The Ministry of Public Service and Labour has requested for more time to work on the modalities of the implementation of the draft law governing public servants.

The ministry made the request on Monday, November 11, 2019, during a session in which the parliamentary Standing Committee on Social Affairs was scrutinising the bill governing public servants.

The 2013 law establishing the general statutes for public service is currently under parliamentary review.

It spells out the working relationship between a public servant, as an employee, and the State.

Officials from the ministry said that once the bill is enacted into law, it will need over 10 ministerial orders to facilitate its implementation.

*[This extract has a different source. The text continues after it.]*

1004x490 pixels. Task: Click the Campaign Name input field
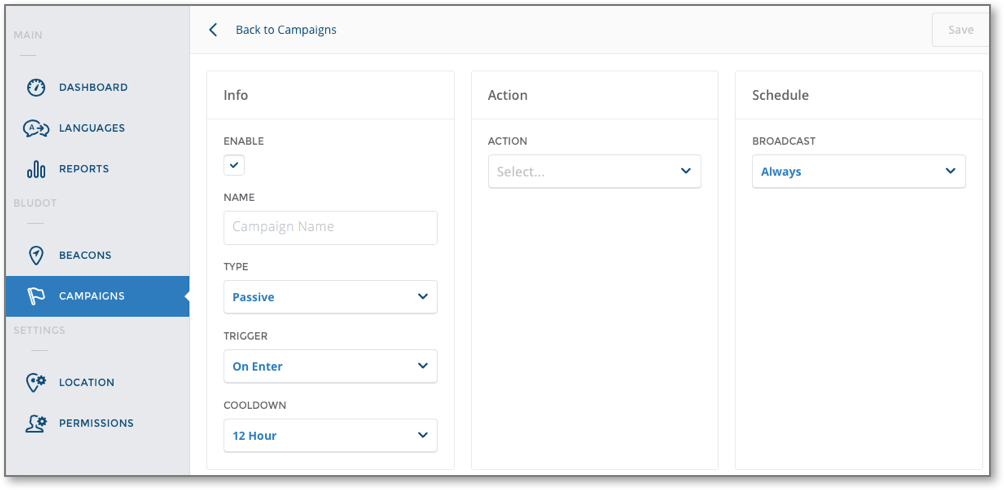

The ministry says it will be impossible to produce all those orders within two months after the publication of the law as required by the law.

The Prime Minister’s instructions issued in 2007 state that any entity that initiates a law, should do it as it prepares order(s) that will implement it and the latter shall be published in the official gazette two months after the law has taken effect.

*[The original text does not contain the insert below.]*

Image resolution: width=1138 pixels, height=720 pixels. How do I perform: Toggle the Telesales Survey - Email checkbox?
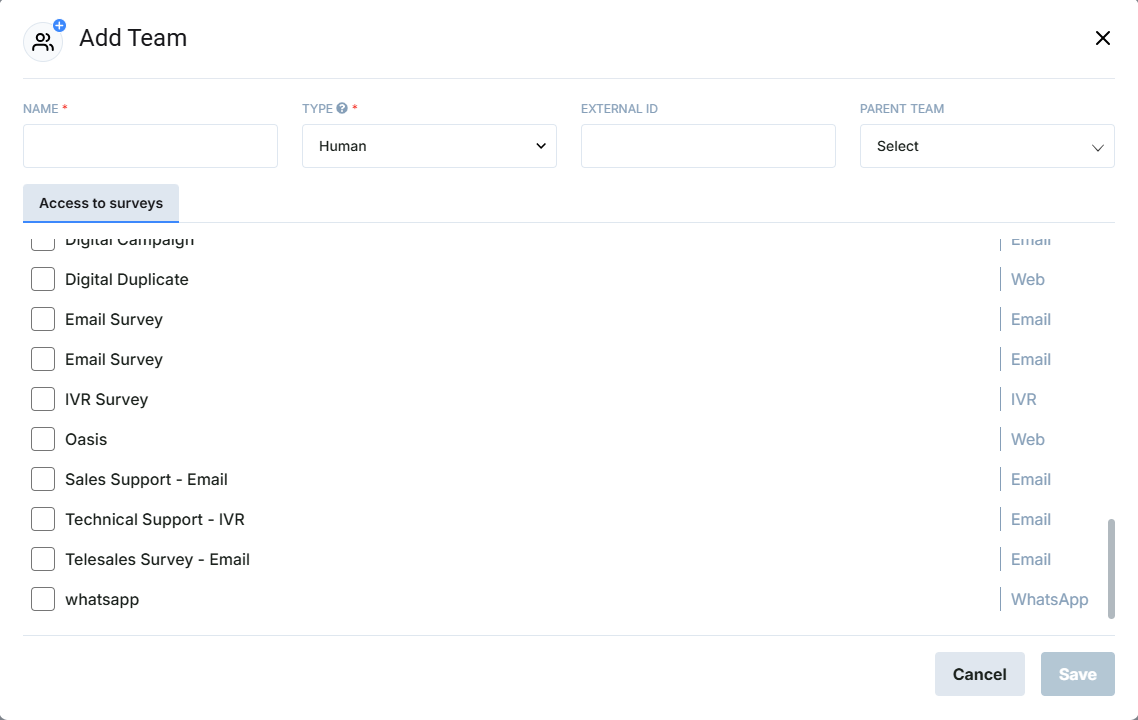coord(43,559)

However, the Prime Minister’s directive gave an exception that such timeframe can change when an order does not need to be immediately approved based on the purpose of the law.

The ministry stated that orders that were provided for by the 2013 law establishing the general statutes for public service and provided for by this bill continue to be in force for a period not exceeding two years from the date of gazetting the law.

However, MPs expressed concern that if the ministry is given two more years as it proposed in the draft law, it could lead to a long absence of law enforcement.

Thus the MPs want the ministry to be given one year.

"The Prime Minister’s instructions provide a principle, but also an exception. That is why we requested (for) two years,” said Fanfan Rwanyindo, the Minister for Public Service and Labour.

MP Christine Muhongayire, the Chairperson of the Committee on Social Affairs, said that the ministry should be given sufficient time to carry out its responsibilities.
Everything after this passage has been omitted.